Solo en Las Vegas camino al Punk Rock Bowling
Las Vegas, Nevada. Viajar solo a Las Vegas para ir al Punk Rock Bowling tiene algo de contradicción hermosa. La ciudad está diseñada para el exceso, para el ruido, para la promesa artificial de que siempre hay algo más brillando a una cuadra de distancia. Y sin embargo, en el medio de todo eso, también aparece otra cosa: el silencio propio. La conciencia de estar solo, lejos, caminando con tus ideas a la par.
Camino
Hay viajes que se hacen para descansar y otros que se hacen para sentir. Este entraba en la segunda categoría. Ir solo te obliga a escuchar más: el cuerpo, el cansancio, la ansiedad, la emoción previa a ver bandas que te acompañaron durante años. También te obliga a mirar distinto. Las distancias se vuelven más concretas, el calor más físico, el paisaje más raro. Todo se siente menos filtrado.
Desierto
Antes del caos amable del festival, el desierto alrededor de Las Vegas ofrecía otra frecuencia. Nada de neón, nada de máquinas, nada de multitudes.
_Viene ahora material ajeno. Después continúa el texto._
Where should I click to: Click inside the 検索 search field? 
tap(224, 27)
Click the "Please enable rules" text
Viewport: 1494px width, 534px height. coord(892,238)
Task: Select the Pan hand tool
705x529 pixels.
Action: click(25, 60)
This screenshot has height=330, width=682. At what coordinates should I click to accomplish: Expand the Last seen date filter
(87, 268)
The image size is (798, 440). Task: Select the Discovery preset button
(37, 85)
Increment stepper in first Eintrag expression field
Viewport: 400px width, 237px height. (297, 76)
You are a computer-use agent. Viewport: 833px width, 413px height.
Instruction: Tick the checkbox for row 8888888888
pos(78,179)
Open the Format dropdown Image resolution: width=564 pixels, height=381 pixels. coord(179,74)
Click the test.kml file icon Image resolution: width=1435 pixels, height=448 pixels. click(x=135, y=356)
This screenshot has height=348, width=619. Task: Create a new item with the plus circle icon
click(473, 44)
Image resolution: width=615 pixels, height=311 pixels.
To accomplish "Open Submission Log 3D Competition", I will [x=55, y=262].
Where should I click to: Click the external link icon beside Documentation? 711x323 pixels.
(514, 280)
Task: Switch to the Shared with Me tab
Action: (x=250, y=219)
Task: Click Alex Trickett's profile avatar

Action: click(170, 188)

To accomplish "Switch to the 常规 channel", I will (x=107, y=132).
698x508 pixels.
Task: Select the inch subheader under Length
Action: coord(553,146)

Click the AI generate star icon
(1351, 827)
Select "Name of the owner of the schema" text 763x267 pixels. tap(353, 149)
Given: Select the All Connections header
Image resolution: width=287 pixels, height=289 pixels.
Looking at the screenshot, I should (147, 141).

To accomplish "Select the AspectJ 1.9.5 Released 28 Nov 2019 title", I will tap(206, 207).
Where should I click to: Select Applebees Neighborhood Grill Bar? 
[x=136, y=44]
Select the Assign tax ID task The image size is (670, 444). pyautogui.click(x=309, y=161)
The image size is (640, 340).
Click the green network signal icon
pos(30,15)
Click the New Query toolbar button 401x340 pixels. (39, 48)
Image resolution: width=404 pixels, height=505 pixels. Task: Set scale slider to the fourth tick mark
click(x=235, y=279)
Solo cielo abierto, piedra, polvo y esa sensación extraña de insignificancia que a veces hace bien. Estar ahí, solo, era recordar que no siempre hace falta llenar el cuadro de gente para que algo tenga sentido. A veces alcanza con estar presente, respirando en un lugar improbable, sabiendo que el viaje ya valió la pena antes de que suene el primer acorde.
Antes del ruido
Después vendrá el Punk Rock Bowling: amigos que aparecen, desconocidos que por unos días parecen cómplices de toda la vida, remeras negras bajo un sol absurdo, canciones gritadas como si siguieran salvando algo. Pero hay un momento anterior a todo eso que también importa. Ese instante en que uno todavía está solo, en tránsito, con la ciudad esperando y el festival apenas como promesa.
Las Vegas suele vender fantasía. Ir hasta allá solo para perseguir una experiencia punk tiene, en cambio, algo bastante real. Un viaje para correrse del eje, para quedar un poco a la intemperie y ver qué pasa. Estas fotos viven en ese borde: antes del ruido, antes de la noche, antes de la avalancha. El momento exacto en que estar solo no se siente como falta, sino como forma.